Good for nurses for speaking out and taking charge!

Five gift certificates for chocolate. It felt good just getting that on paper. Unlike his free-ranging wife, he enjoyed the boundaries imposed by a list.

He would save his wife 'til last on the list because she required more than a bit of head-scratching. 'Don't buy me anything,' she said just yesterday. 'I have everything I could possibly want or need. Just write me a love letter. Please, honey.'

He loved it when she called him honey.

He remembered the Year of the Bathrobe—he had searched for one- hundred-percent cotton with pockets—she favored pockets—and matching slippers. Though he was convinced he had a homerun, she had seemed . . . what? Dismayed wouldn't cover it.
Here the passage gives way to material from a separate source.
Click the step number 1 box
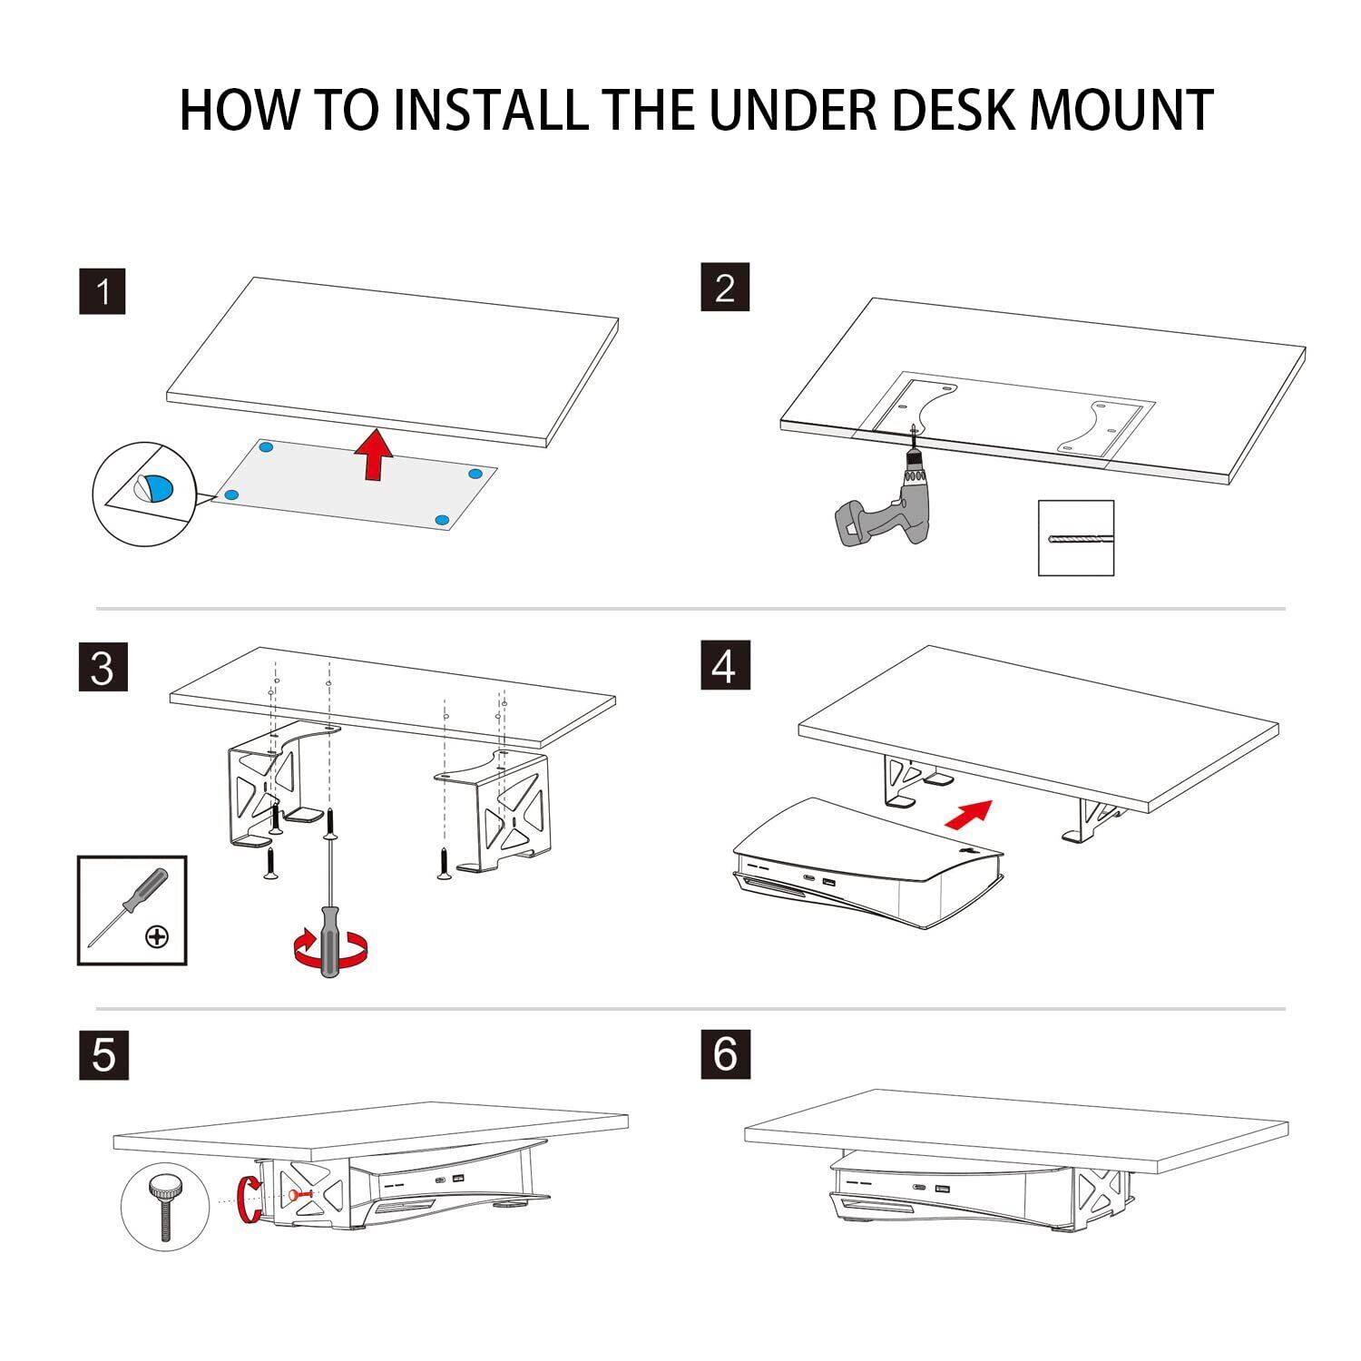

A more recent Christmas gift had its own downside. According to rule, they agreed to give each other one gift only—no cheating by giving more. It had to be utilitarian, and they had to keep mum so it would be a surprise. She liked surprises.

They had ended up giving each other the same thing—a smoothie blender. The same make and model. Surprise all around! Hers, however, had been on sale and she had saved thirty bucks. Which meant that he'd be returning the one he bought. All he had to do was hike to the recycle bin in a freezing rain and retrieve the box and dig through the foam peanuts that went berserk all over the place and locate the shipping label and the form that asked why the item was being returned, to which he replied It's a long story, and then rewrap the blasted thing and schlep it to the UPS drop-off.

Looking back, his own biggest want had once been for a world globe, and she had been thrilled to give him one. Years later—six or seven, maybe—he was still perfectly satisfied with his globe. Lighted. In a mahogany stand. How could he want more?

'I'd love to give you something you'd really, deeply enjoy,' she said yesterday. 'Something that would make you feel, I don't know, seventeen again?'

'I have her,' he said.

She seemed to like that argument, but still . . .

Since they married, he'd written a love letter or two. The one in which he plagiarized a passage from Duff Cooper had been a hit. Cooper had enjoyed a career of writing torrid love letters to his wife, Diana, before dying at sea in '54. But the letter currently under consideration would have to come entirely from his own striving.

Gus was awake and panting at his feet.

The red leash that his hundred-and-ten-pound Bouvier had worn was of course too large for a rescue of thirty-three pounds soaking wet. He had punched a few holes and used his leather cutter to nip the excess.

Out they went into the mountain fog.

So far, November was an unseasonably warm month, not cold enough for a fire on the hearth. This weekend would be different; the temperature was predicted to drop by several degrees, and they had a half-cord of hardwood he was itching to burn.

This was ground fog; those headed down the mountain would be driving the first few miles in a cloud. He was a fog fan. And no wonder—he was Irish. Gus also had a touch of the Irish. His dog was fond of music; had once lapped up a spilled Guinness at a Meadowgate party; and was inclined to good humor often resulting in a grin.